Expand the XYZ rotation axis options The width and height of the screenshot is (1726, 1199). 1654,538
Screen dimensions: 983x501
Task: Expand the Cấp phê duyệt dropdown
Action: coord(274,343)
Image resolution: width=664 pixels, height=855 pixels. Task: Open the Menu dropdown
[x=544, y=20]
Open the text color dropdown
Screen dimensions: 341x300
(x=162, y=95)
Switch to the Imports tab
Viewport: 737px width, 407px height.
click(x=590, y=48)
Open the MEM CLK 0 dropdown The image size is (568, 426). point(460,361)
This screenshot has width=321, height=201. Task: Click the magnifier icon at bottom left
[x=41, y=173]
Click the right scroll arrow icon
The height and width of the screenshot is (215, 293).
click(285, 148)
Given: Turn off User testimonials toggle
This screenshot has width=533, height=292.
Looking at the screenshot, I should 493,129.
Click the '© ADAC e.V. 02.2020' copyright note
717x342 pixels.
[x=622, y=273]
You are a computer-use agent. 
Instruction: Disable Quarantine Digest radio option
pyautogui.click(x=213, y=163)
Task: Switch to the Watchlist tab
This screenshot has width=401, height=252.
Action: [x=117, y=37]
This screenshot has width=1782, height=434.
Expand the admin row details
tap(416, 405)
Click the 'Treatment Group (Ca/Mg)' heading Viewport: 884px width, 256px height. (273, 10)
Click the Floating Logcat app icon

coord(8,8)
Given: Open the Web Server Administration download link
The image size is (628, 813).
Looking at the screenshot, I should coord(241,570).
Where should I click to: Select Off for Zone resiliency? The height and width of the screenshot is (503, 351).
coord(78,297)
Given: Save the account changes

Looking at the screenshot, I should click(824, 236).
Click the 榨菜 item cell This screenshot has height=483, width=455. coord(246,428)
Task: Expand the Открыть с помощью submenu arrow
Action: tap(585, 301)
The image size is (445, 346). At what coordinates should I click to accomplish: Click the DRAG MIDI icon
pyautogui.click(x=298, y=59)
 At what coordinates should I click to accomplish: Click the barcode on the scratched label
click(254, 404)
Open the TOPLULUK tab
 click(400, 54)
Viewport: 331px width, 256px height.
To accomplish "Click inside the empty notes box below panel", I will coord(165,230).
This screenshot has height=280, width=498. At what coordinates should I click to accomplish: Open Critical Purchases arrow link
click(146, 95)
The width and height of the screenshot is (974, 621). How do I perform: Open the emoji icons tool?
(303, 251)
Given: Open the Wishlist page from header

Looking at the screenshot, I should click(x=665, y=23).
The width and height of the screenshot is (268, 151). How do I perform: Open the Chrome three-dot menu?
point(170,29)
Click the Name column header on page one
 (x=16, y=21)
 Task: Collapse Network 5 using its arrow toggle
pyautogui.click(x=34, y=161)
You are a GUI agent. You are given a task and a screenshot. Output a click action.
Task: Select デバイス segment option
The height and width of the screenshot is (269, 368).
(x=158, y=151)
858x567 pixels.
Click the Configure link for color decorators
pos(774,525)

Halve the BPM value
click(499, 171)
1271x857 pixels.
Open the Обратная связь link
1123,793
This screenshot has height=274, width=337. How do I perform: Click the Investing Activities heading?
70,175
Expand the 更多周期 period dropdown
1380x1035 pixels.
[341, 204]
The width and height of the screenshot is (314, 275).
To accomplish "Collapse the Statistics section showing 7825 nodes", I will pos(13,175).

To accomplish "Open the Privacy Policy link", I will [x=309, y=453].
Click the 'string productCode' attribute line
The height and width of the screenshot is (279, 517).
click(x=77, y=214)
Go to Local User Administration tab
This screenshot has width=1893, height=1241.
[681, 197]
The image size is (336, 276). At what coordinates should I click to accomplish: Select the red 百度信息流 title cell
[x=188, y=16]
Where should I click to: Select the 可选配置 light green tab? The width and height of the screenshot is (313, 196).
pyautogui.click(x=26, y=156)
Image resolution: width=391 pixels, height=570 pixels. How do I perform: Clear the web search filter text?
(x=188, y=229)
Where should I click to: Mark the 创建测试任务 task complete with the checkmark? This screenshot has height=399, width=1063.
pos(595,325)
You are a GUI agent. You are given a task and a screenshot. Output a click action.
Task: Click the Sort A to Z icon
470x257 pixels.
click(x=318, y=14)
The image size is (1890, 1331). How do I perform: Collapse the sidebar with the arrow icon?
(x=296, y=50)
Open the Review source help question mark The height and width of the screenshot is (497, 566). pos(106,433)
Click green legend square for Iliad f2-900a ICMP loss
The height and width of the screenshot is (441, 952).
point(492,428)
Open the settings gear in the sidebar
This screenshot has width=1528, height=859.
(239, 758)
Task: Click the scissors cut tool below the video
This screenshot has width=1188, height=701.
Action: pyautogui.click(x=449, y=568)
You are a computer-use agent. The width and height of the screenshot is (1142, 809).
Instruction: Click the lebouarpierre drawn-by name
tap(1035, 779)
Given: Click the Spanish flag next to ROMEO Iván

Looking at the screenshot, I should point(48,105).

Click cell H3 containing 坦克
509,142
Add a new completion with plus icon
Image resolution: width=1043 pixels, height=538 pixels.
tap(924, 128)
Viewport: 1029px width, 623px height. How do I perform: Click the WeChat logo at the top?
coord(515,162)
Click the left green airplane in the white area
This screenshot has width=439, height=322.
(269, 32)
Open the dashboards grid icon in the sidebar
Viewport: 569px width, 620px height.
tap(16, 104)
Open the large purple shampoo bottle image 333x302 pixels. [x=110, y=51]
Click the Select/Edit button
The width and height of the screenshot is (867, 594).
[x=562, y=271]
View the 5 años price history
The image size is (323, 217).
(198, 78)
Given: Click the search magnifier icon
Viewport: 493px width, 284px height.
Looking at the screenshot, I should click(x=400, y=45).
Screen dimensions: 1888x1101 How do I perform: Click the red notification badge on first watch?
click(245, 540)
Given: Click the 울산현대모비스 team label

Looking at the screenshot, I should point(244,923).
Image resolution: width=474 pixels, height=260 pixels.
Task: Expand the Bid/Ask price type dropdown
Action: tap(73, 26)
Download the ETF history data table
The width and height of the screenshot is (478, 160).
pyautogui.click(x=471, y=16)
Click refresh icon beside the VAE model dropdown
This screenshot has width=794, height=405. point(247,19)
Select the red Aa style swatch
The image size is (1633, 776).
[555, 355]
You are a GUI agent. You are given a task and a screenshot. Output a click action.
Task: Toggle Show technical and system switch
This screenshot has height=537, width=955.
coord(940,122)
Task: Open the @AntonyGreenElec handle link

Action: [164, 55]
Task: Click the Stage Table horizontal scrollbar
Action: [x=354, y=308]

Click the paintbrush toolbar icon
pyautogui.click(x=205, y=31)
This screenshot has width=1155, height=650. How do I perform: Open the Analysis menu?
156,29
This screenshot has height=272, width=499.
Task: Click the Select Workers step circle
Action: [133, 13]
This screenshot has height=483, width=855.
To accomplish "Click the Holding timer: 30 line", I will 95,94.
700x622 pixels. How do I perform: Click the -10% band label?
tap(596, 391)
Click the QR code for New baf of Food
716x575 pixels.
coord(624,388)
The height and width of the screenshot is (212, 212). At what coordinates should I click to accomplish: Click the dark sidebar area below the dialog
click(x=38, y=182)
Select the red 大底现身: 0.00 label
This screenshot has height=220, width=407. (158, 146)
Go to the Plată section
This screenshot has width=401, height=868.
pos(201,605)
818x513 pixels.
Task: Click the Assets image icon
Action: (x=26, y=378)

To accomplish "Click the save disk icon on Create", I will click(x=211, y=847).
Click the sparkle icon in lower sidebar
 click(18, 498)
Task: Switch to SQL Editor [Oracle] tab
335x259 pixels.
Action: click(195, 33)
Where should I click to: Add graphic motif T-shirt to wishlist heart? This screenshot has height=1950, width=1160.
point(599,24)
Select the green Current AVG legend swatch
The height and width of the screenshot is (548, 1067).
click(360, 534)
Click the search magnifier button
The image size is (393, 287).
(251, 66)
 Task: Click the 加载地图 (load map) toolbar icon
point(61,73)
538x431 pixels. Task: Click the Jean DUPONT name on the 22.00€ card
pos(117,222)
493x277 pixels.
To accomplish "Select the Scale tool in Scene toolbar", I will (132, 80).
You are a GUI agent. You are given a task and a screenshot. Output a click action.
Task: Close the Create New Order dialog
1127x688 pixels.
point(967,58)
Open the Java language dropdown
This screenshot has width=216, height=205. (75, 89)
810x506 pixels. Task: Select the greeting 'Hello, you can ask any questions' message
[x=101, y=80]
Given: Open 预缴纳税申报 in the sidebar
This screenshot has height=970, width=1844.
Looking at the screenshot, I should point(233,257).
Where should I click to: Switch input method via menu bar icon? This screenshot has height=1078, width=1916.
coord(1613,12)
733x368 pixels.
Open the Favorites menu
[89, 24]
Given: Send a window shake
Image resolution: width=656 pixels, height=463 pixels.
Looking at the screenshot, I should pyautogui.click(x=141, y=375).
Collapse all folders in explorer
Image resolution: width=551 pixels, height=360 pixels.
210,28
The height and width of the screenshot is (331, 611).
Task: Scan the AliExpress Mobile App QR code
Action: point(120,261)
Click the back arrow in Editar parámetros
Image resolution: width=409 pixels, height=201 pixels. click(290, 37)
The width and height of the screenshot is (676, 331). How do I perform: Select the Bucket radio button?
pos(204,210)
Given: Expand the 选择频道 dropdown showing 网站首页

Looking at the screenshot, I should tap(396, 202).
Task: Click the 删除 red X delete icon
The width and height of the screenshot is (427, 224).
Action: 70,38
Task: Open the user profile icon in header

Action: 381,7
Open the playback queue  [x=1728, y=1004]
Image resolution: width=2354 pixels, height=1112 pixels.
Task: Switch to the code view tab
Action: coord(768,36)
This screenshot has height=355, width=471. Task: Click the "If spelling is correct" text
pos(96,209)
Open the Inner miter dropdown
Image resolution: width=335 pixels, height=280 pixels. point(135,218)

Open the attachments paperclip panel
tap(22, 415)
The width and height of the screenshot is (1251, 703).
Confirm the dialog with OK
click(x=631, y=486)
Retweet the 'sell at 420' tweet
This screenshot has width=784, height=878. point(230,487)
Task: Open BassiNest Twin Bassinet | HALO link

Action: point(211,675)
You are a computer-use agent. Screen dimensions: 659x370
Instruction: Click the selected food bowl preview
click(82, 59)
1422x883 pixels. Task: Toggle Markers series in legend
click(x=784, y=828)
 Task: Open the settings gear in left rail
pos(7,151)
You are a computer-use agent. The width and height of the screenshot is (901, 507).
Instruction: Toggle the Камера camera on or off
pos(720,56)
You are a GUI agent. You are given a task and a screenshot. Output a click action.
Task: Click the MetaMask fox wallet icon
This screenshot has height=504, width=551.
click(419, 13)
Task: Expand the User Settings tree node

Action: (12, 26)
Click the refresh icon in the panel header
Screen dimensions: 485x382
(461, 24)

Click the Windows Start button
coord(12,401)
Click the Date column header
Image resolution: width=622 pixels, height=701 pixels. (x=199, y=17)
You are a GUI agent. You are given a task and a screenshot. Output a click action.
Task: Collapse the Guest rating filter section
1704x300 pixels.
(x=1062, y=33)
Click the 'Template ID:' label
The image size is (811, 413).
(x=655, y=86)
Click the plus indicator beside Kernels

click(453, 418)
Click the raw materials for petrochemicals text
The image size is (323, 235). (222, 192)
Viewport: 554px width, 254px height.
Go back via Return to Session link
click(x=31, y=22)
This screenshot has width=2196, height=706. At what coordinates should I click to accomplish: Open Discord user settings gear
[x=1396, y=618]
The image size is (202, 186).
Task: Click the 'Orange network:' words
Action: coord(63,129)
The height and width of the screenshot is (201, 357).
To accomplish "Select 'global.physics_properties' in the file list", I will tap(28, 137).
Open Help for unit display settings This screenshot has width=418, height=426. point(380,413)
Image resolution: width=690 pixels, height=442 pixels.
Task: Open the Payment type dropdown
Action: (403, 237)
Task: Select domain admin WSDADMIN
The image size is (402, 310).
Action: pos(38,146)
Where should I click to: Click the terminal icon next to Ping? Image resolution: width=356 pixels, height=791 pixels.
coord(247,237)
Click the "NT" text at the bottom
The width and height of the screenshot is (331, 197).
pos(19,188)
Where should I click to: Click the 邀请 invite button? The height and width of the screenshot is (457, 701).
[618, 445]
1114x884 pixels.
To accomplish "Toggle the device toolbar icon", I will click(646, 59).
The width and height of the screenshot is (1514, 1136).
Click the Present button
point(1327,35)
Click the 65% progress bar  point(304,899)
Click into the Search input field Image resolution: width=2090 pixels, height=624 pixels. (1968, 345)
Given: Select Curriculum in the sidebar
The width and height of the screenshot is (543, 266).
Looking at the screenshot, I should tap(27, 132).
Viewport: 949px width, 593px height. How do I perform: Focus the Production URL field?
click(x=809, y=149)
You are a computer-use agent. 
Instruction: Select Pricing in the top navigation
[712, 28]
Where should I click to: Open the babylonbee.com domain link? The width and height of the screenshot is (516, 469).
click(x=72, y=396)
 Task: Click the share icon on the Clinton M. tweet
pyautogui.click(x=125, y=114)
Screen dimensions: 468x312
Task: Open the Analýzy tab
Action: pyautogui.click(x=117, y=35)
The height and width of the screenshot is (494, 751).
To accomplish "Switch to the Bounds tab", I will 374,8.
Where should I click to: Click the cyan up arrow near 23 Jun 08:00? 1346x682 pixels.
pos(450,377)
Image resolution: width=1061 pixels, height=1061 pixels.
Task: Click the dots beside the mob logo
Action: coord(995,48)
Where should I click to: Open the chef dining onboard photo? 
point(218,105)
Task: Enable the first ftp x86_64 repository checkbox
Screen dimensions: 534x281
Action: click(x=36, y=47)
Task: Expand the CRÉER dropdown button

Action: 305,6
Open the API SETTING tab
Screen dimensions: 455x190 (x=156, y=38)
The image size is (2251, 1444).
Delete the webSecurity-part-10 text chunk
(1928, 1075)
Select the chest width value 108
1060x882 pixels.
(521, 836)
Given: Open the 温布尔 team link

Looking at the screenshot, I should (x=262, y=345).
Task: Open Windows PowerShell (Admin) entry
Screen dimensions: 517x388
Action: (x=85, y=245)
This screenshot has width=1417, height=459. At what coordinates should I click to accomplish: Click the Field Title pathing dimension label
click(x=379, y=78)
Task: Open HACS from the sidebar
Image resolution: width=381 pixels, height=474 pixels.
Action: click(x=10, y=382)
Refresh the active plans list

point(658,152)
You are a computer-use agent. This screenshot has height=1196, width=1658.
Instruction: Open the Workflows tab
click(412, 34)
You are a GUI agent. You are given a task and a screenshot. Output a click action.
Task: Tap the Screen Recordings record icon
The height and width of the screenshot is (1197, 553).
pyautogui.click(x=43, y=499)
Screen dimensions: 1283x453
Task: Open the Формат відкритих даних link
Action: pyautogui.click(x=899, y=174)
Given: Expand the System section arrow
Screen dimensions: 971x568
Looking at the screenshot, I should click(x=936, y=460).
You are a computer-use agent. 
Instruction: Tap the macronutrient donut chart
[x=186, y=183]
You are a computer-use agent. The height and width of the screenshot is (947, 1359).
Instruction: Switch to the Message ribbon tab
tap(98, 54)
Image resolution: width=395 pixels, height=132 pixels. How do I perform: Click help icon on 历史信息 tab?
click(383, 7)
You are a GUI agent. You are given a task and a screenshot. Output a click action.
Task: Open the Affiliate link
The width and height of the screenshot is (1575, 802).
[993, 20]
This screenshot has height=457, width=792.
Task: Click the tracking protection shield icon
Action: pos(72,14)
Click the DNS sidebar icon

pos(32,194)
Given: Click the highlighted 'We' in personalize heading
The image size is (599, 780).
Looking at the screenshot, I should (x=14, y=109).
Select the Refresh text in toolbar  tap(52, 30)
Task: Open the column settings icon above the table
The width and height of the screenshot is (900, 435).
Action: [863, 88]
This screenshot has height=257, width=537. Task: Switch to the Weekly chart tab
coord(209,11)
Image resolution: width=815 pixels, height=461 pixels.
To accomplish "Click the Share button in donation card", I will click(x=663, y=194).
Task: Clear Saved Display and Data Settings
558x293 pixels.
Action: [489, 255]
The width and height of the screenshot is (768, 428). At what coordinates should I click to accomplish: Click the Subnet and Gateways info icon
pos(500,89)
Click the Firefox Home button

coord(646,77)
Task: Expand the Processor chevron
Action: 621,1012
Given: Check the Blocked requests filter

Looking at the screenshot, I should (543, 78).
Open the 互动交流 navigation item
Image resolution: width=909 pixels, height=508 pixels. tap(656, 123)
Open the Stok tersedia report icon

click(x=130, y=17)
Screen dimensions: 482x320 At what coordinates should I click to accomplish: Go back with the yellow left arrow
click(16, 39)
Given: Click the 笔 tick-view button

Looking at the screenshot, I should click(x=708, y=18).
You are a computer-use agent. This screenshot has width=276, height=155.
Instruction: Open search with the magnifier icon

○ ○ ○ ○ ○ ○ ○

» What to work on
Lay out the entries from the line with "The image size is (1890, 1331)." to the line with "point(492,428)", inclusive, as a Markdown table with the columns Row and Entry, numbering each row and omitting blank lines.

» Exercise solution
| Row | Entry |
|---|---|
| 1 | The image size is (1890, 1331). How do I perform: Collapse the sidebar with the arrow icon? |
| 2 | (x=296, y=50) |
| 3 | Open the Review source help question mark The height and width of the screenshot is (497, 566). pos(106,433) |
| 4 | Click green legend square for Iliad f2-900a ICMP loss |
| 5 | The height and width of the screenshot is (441, 952). |
| 6 | point(492,428) |